La conséquence majeure de l’attaque russe sur l’économie concernera le coût de l’énergie et l’inflation qui pèseront sur la politique, confirme Etienne de Callataÿ, chief economist d’Orcadia Asset Management.

Que doit-on craindre après l’attaque russe?

La grande difficulté est évidemment de connaître la suite des événements. Mais en l’état, l’Ukraine en tant que telle est anecdotique à l’échelle de l’économie mondiale. Elle n’est plus le grenier à blé qu’elle fut d’antan. Si elle venait à disparaître de la planète économique, cela ne changerait pas le PIB mondial. D’autant que la Russie a déjà mis la main basse sur sa région la plus riche: le Donbass. Quant à la dimension russe, si l’on ne tient pas compte de l’énergie, nos relations commerciales sont limitées. Exprimé de façon caricaturale: on peut continuer à vivre sans vendre des pommes et des poires à la Russie, ce sont des secteurs qui ont déjà été affectés et qui pourraient être aidés – ce n’est pas de la dimension de la crise du Covid. A un échelon plus global, la Russie a un PIB comparable à celui de l’Espagne. Ce n’est pas non plus un pays où ont lieu des productions vitales pour nos économies. Ce n’est pas la Chine: ce serait bien plus préoccupant s’il y avait un problème avec Taiwan, il y a un monde de différence entre les deux.

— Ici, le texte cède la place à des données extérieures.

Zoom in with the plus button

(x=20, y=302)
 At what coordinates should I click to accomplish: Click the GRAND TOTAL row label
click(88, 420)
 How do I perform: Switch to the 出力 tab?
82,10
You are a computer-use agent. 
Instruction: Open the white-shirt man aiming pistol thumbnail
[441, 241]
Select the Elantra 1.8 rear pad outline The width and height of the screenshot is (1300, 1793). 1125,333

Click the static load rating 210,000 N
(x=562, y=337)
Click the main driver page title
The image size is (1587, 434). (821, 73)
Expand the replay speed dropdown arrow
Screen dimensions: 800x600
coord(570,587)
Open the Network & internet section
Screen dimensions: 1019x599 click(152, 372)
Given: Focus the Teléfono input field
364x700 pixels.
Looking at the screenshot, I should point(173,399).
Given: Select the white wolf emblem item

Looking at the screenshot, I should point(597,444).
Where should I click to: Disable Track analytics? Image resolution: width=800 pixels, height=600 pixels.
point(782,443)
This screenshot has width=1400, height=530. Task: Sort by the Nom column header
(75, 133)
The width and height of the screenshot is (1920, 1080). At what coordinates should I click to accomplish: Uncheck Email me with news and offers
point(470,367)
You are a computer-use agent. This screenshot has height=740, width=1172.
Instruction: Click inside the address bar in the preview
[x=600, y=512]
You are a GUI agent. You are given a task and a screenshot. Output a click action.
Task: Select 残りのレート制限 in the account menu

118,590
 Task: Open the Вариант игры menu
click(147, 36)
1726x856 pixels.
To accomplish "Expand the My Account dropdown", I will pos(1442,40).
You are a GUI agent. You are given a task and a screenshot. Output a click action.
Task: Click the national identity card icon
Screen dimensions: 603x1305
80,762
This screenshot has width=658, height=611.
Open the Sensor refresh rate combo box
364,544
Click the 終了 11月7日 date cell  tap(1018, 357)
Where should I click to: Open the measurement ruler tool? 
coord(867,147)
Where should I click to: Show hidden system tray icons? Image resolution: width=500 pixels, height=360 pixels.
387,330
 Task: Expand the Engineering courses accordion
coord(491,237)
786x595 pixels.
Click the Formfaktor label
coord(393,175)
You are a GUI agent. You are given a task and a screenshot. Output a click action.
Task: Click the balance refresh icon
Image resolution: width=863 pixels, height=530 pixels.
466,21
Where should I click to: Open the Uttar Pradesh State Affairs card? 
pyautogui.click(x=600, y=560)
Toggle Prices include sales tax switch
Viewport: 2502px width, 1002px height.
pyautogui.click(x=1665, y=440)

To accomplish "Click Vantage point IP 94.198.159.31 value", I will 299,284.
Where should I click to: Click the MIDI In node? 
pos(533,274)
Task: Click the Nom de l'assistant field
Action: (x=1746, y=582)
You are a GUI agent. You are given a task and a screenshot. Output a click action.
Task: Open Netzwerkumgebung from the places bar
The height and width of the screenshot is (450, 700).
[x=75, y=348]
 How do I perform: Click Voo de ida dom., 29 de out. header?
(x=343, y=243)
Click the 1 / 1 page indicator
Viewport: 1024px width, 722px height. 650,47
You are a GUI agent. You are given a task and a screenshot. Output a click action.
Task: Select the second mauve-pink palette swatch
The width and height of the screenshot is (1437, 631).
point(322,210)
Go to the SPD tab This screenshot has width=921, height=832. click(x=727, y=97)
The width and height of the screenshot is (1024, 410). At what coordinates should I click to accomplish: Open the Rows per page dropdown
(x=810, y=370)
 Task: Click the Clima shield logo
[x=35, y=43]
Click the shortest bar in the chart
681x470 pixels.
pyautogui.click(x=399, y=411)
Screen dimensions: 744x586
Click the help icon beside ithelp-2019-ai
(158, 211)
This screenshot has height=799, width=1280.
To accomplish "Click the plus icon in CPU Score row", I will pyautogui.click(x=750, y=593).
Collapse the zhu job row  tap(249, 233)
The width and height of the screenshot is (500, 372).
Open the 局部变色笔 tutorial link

L’effet à ne pas négliger: l’influence de la hausse du coût de l’énergie sur la cohésion sociale de nos pays.

Nous sommes, par contre, dépendants sur le plan de l’énergie, non?

Là, c’est un vrai problème. Toute la question est de savoir où nous pourrons trouver de l’énergie ailleurs. De ce point de vue là, on est dans le flou, même si cette crise a été en partie anticipée. Pour parler du pétrole, dont le cours a augmenté, on trouvera sans doute le moyen de faire en sorte que certains pays produisent plus. L’ Arabe saoudite, par exemple, a tout intérêt à vendre son pétrole à cent dollars plutôt qu’à quarante et à emmagasiner des réserves, sachant que la transition énergétique est un problème à venir. Le monde manque-t-il d’énergie? Non! A long terme, la réponse se situe dans les énergies renouvelables. A court terme, les producteurs pétroliers et gaziers ont été mis sous pression avec la transition énergétique, qui n’était pas de nature à leur faire augmenter la production. Le nucléaire pose également des questions, avec la Russie productrice d’uranium. Le danger ces prochaines semaines et mois, c’est effectivement le coût de l’énergie, son impact sur l’inflation et les taux d’intérêt. Il y a un effet supplémentaire que je ne néglige pas, c’est l’influence de cette hausse du coût de l’énergie sur la cohésion sociale de nos pays. Les citoyens se scandalisent de l’énergie chère, davantage que de la hausse du prix de l’immobilier, par exemple. Couper la Russie de Swift, le réseau de messagerie interbancaire mondial, pourrait avoir un effet dissuasif, mais c’est un instrument que l’on ne peut utiliser qu’une seule fois, il s’agit de bien déterminer le moment où l’on utilisera cette arme. La Russie s’est préparée à cela et cela ne lui fera mal qu’un temps, cela l’incitera par ailleurs à développer un système alternatif. J’ai toutefois la faiblesse de penser qu’au-delà de l’émotion légitime du moment, on ne fera pas plus grand cas de l’Ukraine aujourd’hui qu’on ne l’avait fait au moment de la chute du Rideau de fer.